• [EXERCISE AIM]:
Write out the entries below in full, exactly as given.

Saved data entries
○ ○ ○

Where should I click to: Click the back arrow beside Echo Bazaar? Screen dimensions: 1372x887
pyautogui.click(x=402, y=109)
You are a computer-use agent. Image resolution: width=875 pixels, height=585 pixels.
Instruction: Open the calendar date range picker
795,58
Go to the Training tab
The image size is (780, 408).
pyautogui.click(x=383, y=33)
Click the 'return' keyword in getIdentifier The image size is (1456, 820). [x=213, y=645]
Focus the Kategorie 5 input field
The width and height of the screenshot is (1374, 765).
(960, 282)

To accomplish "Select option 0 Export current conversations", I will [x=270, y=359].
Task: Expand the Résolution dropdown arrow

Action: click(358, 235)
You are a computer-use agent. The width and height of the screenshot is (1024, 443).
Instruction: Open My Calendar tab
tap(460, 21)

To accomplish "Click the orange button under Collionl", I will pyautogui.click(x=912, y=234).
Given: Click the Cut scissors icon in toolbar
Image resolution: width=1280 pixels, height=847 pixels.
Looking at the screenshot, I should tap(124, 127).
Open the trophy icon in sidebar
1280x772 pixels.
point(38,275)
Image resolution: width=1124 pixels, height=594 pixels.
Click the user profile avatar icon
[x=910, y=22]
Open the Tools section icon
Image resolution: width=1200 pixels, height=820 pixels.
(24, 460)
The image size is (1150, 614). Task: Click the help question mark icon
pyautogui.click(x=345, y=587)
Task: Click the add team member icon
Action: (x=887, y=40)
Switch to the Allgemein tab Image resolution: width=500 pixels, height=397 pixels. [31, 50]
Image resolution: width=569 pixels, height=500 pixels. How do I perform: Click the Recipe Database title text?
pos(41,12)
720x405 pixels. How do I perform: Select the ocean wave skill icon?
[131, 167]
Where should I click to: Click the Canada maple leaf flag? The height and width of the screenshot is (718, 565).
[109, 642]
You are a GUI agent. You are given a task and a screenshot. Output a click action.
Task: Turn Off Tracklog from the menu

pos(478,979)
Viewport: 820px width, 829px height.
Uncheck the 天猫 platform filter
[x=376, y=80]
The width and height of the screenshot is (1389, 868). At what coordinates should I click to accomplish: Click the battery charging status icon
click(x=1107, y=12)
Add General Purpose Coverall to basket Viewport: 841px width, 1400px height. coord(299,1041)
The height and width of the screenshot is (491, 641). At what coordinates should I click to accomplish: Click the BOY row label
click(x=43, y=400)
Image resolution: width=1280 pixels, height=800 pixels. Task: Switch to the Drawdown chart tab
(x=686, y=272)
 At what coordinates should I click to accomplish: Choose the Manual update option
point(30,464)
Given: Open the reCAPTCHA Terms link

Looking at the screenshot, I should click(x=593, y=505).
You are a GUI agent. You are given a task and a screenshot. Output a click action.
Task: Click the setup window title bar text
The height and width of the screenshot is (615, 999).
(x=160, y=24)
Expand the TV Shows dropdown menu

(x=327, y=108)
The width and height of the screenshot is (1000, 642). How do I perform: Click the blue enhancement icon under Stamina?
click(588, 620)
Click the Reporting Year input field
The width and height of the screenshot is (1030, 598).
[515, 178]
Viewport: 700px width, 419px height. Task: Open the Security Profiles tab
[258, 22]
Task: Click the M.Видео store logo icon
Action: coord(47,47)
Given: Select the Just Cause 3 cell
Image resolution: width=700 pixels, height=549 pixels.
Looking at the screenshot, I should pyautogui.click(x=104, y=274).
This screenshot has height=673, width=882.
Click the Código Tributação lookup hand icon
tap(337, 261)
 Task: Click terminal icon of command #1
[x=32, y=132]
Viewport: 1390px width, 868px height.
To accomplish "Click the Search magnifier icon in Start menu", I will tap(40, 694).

○ ○ ○

• [TASK OUTPUT]:
Where should I click to: Click the back arrow beside Echo Bazaar? Screen dimensions: 1372x887
pyautogui.click(x=402, y=109)
You are a computer-use agent. Image resolution: width=875 pixels, height=585 pixels.
Instruction: Open the calendar date range picker
795,58
Go to the Training tab
The image size is (780, 408).
pyautogui.click(x=383, y=33)
Click the 'return' keyword in getIdentifier The image size is (1456, 820). [x=213, y=645]
Focus the Kategorie 5 input field
The width and height of the screenshot is (1374, 765).
(960, 282)

To accomplish "Select option 0 Export current conversations", I will [x=270, y=359].
Task: Expand the Résolution dropdown arrow

Action: click(358, 235)
You are a computer-use agent. The width and height of the screenshot is (1024, 443).
Instruction: Open My Calendar tab
tap(460, 21)

To accomplish "Click the orange button under Collionl", I will pyautogui.click(x=912, y=234).
Given: Click the Cut scissors icon in toolbar
Image resolution: width=1280 pixels, height=847 pixels.
Looking at the screenshot, I should tap(124, 127).
Open the trophy icon in sidebar
1280x772 pixels.
point(38,275)
Image resolution: width=1124 pixels, height=594 pixels.
Click the user profile avatar icon
[x=910, y=22]
Open the Tools section icon
Image resolution: width=1200 pixels, height=820 pixels.
(24, 460)
The image size is (1150, 614). Task: Click the help question mark icon
pyautogui.click(x=345, y=587)
Task: Click the add team member icon
Action: (x=887, y=40)
Switch to the Allgemein tab Image resolution: width=500 pixels, height=397 pixels. [31, 50]
Image resolution: width=569 pixels, height=500 pixels. How do I perform: Click the Recipe Database title text?
pos(41,12)
720x405 pixels. How do I perform: Select the ocean wave skill icon?
[131, 167]
Where should I click to: Click the Canada maple leaf flag? The height and width of the screenshot is (718, 565).
[109, 642]
You are a GUI agent. You are given a task and a screenshot. Output a click action.
Task: Turn Off Tracklog from the menu

pos(478,979)
Viewport: 820px width, 829px height.
Uncheck the 天猫 platform filter
[x=376, y=80]
The width and height of the screenshot is (1389, 868). At what coordinates should I click to accomplish: Click the battery charging status icon
click(x=1107, y=12)
Add General Purpose Coverall to basket Viewport: 841px width, 1400px height. coord(299,1041)
The height and width of the screenshot is (491, 641). At what coordinates should I click to accomplish: Click the BOY row label
click(x=43, y=400)
Image resolution: width=1280 pixels, height=800 pixels. Task: Switch to the Drawdown chart tab
(x=686, y=272)
 At what coordinates should I click to accomplish: Choose the Manual update option
point(30,464)
Given: Open the reCAPTCHA Terms link

Looking at the screenshot, I should click(x=593, y=505).
You are a GUI agent. You are given a task and a screenshot. Output a click action.
Task: Click the setup window title bar text
The height and width of the screenshot is (615, 999).
(x=160, y=24)
Expand the TV Shows dropdown menu

(x=327, y=108)
The width and height of the screenshot is (1000, 642). How do I perform: Click the blue enhancement icon under Stamina?
click(588, 620)
Click the Reporting Year input field
The width and height of the screenshot is (1030, 598).
[515, 178]
Viewport: 700px width, 419px height. Task: Open the Security Profiles tab
[258, 22]
Task: Click the M.Видео store logo icon
Action: coord(47,47)
Given: Select the Just Cause 3 cell
Image resolution: width=700 pixels, height=549 pixels.
Looking at the screenshot, I should pyautogui.click(x=104, y=274).
This screenshot has height=673, width=882.
Click the Código Tributação lookup hand icon
tap(337, 261)
 Task: Click terminal icon of command #1
[x=32, y=132]
Viewport: 1390px width, 868px height.
To accomplish "Click the Search magnifier icon in Start menu", I will tap(40, 694).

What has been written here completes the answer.